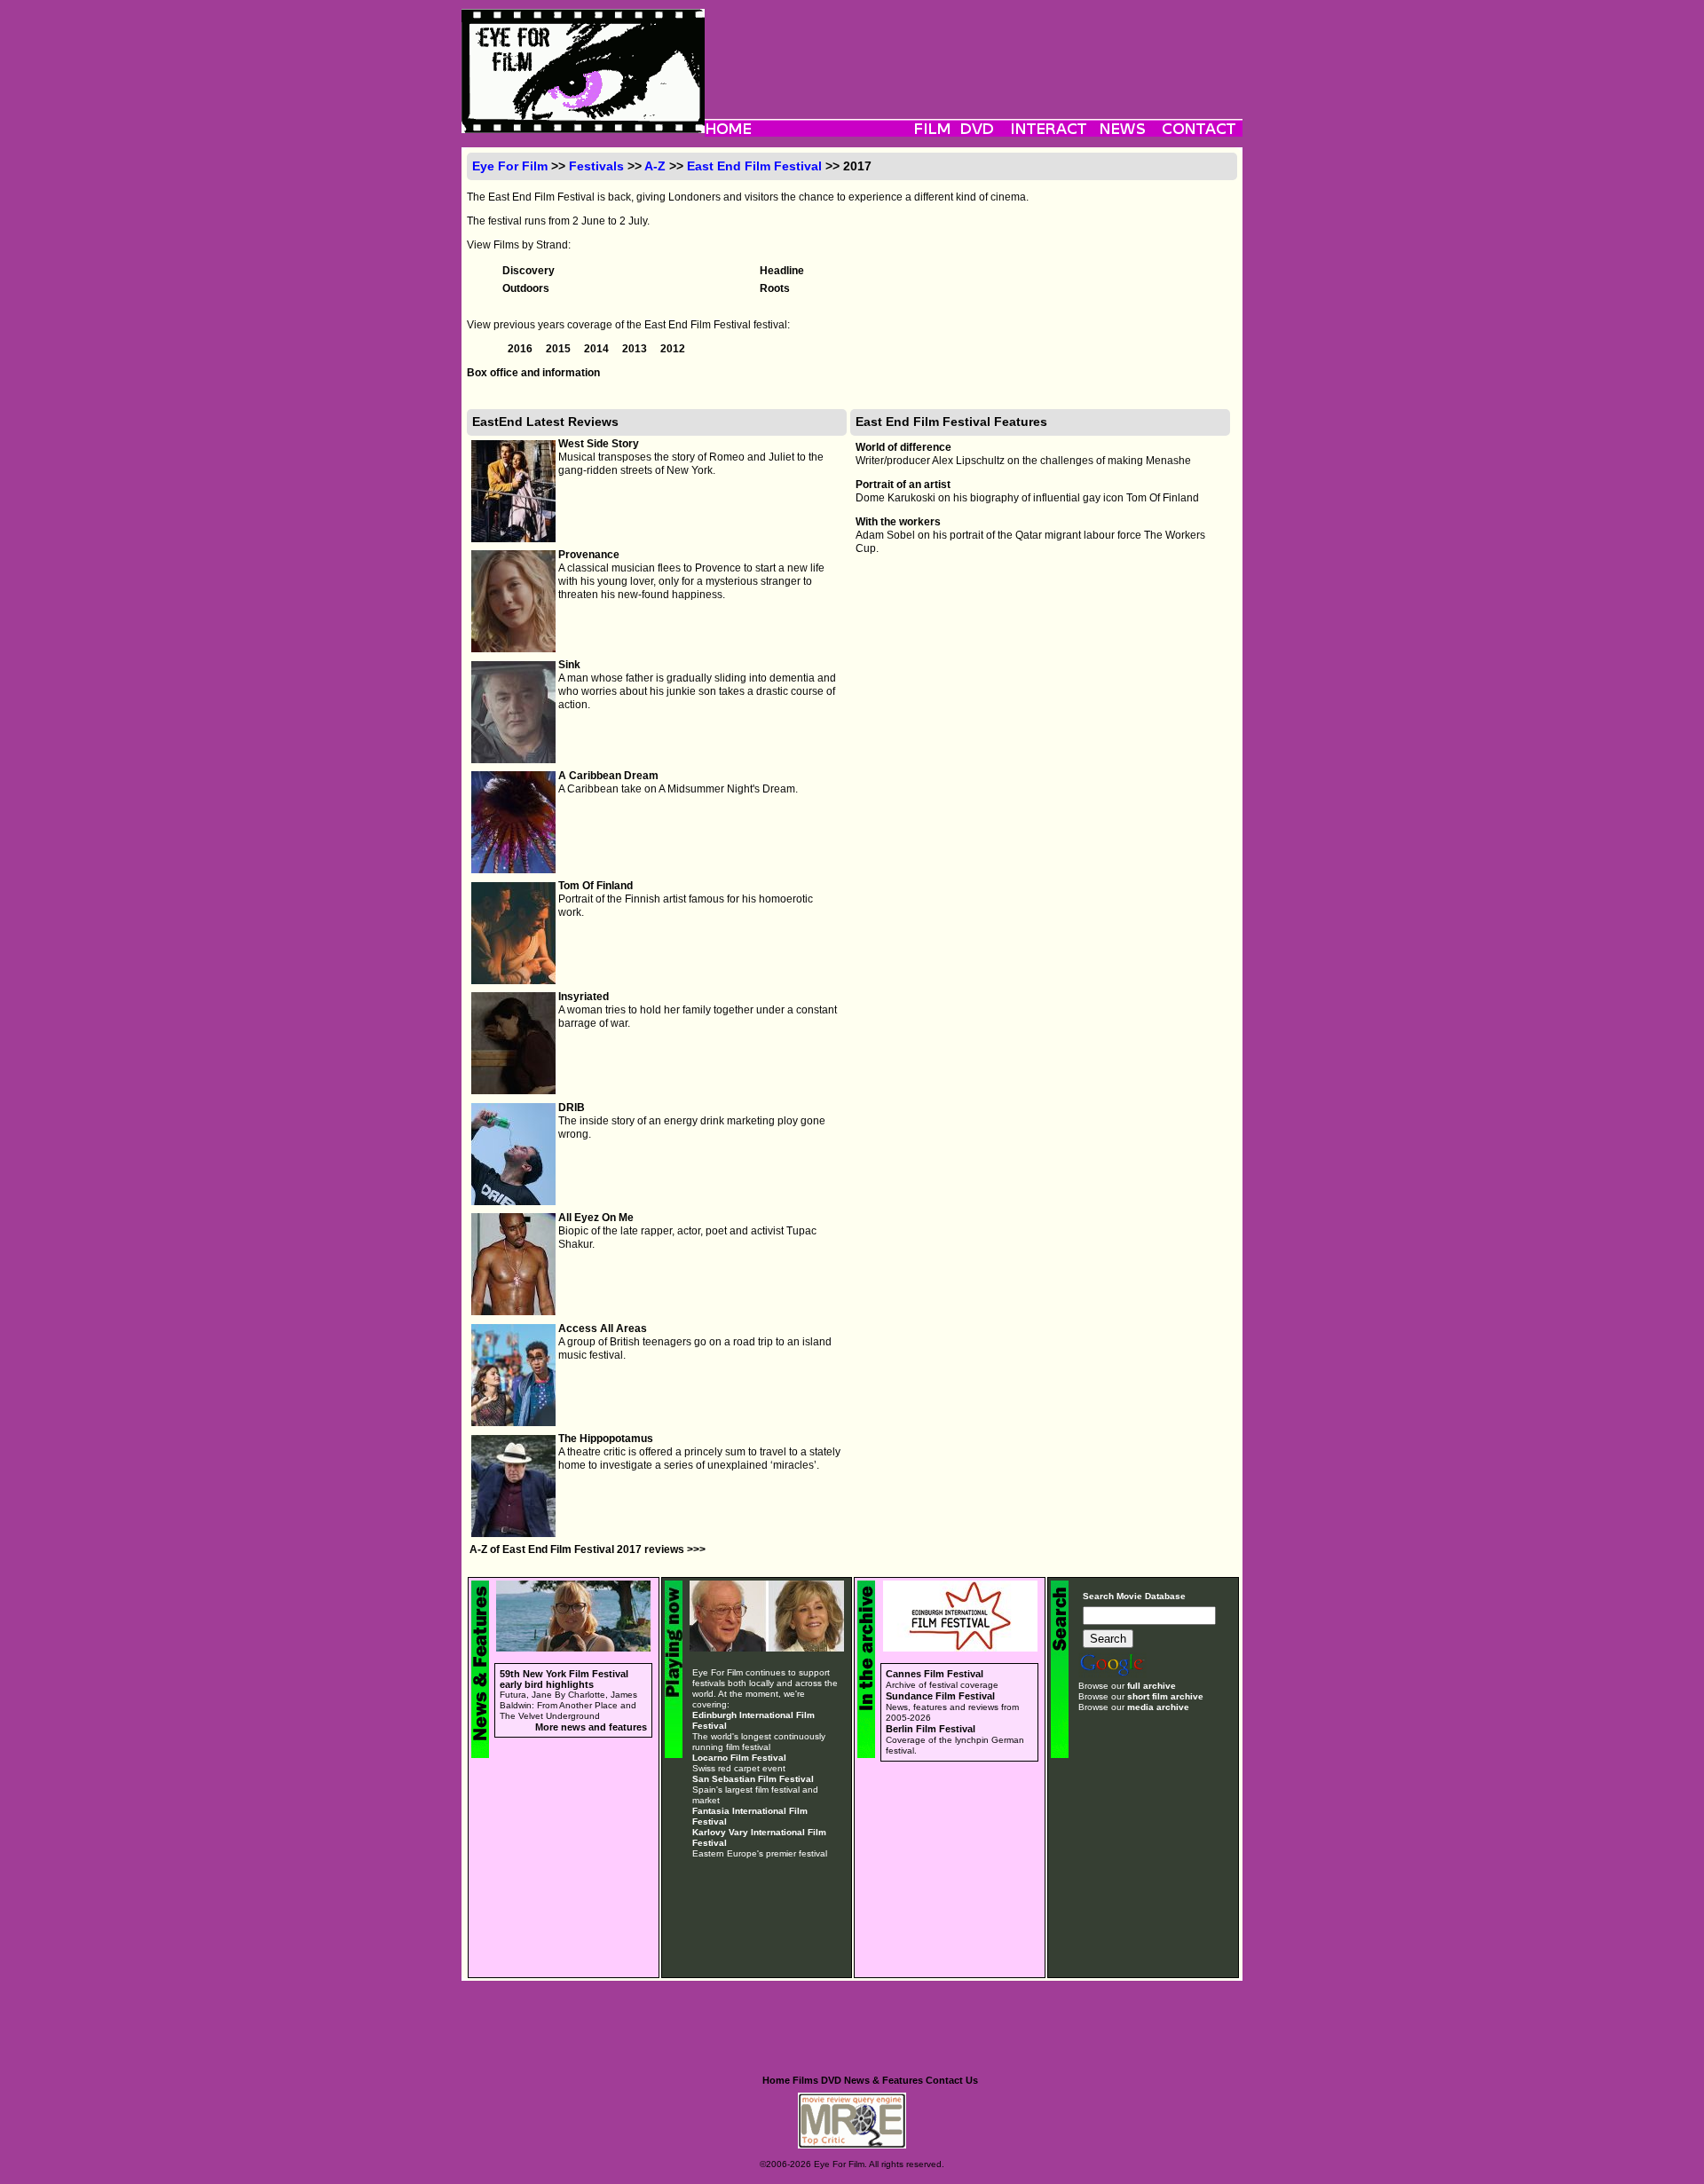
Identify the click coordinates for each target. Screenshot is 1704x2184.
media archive (1158, 1707)
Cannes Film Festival (934, 1673)
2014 (597, 349)
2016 (521, 349)
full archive (1151, 1686)
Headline (782, 270)
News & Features (883, 2080)
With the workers (898, 522)
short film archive (1165, 1696)
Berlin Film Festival (930, 1728)
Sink (569, 664)
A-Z (655, 166)
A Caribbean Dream (608, 775)
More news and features (591, 1727)
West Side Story (598, 444)
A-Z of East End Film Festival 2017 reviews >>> (587, 1549)
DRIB (571, 1107)
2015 (559, 349)
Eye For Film (510, 166)
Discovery (528, 270)
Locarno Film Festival (739, 1757)
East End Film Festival (754, 166)
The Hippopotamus (605, 1438)
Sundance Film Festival (940, 1696)
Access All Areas (602, 1328)
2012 (672, 349)
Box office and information (533, 373)
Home (776, 2080)
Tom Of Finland (595, 885)
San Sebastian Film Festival (753, 1779)
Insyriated (583, 996)
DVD (831, 2080)
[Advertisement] (974, 49)
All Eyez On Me (596, 1217)
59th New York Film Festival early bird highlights (564, 1679)
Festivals (596, 166)
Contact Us (952, 2080)
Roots (775, 288)
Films (805, 2080)
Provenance (588, 554)
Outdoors (525, 288)
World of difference (903, 447)
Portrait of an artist (903, 484)
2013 (636, 349)
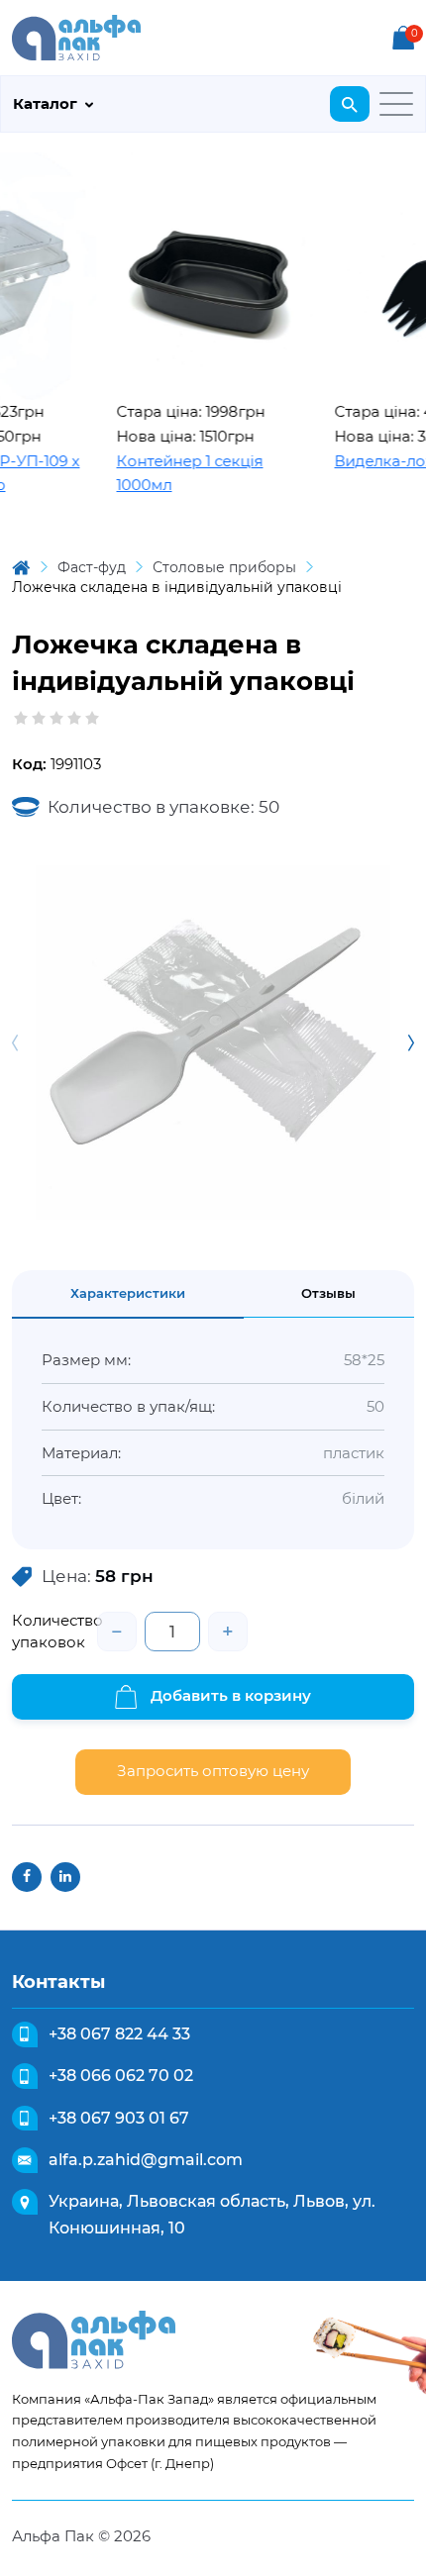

Work to complete
Write the listing above out again exactly, but not the images it holds.

Task result
Identify the click coordinates for each target. Screenshot is 1704x2184.
media archive (1158, 1707)
Cannes Film Festival (934, 1673)
2014 (597, 349)
2016 (521, 349)
full archive (1151, 1686)
Headline (782, 270)
News & Features (883, 2080)
With the workers (898, 522)
short film archive (1165, 1696)
Berlin Film Festival (930, 1728)
Sink (569, 664)
A-Z (655, 166)
A Caribbean Dream (608, 775)
More news and features (591, 1727)
West Side Story (598, 444)
A-Z of East End Film Festival 2017 reviews >>> (587, 1549)
DRIB (571, 1107)
2015 (559, 349)
Eye For Film (510, 166)
Discovery (528, 270)
Locarno Film Festival (739, 1757)
East End Film Festival (754, 166)
The Hippopotamus (605, 1438)
Sundance Film Festival (940, 1696)
Access All Areas (602, 1328)
2012 (672, 349)
Box office and information (533, 373)
Home (776, 2080)
Tom Of Finland (595, 885)
San Sebastian Film Festival (753, 1779)
Insyriated (583, 996)
DVD (831, 2080)
[Advertisement] (974, 49)
All Eyez On Me (596, 1217)
59th New York Film Festival early bird highlights (564, 1679)
Festivals (596, 166)
Contact Us (952, 2080)
Roots (775, 288)
Films (805, 2080)
Provenance (588, 554)
Outdoors (525, 288)
World of difference (903, 447)
Portrait of an artist (903, 484)
2013 (636, 349)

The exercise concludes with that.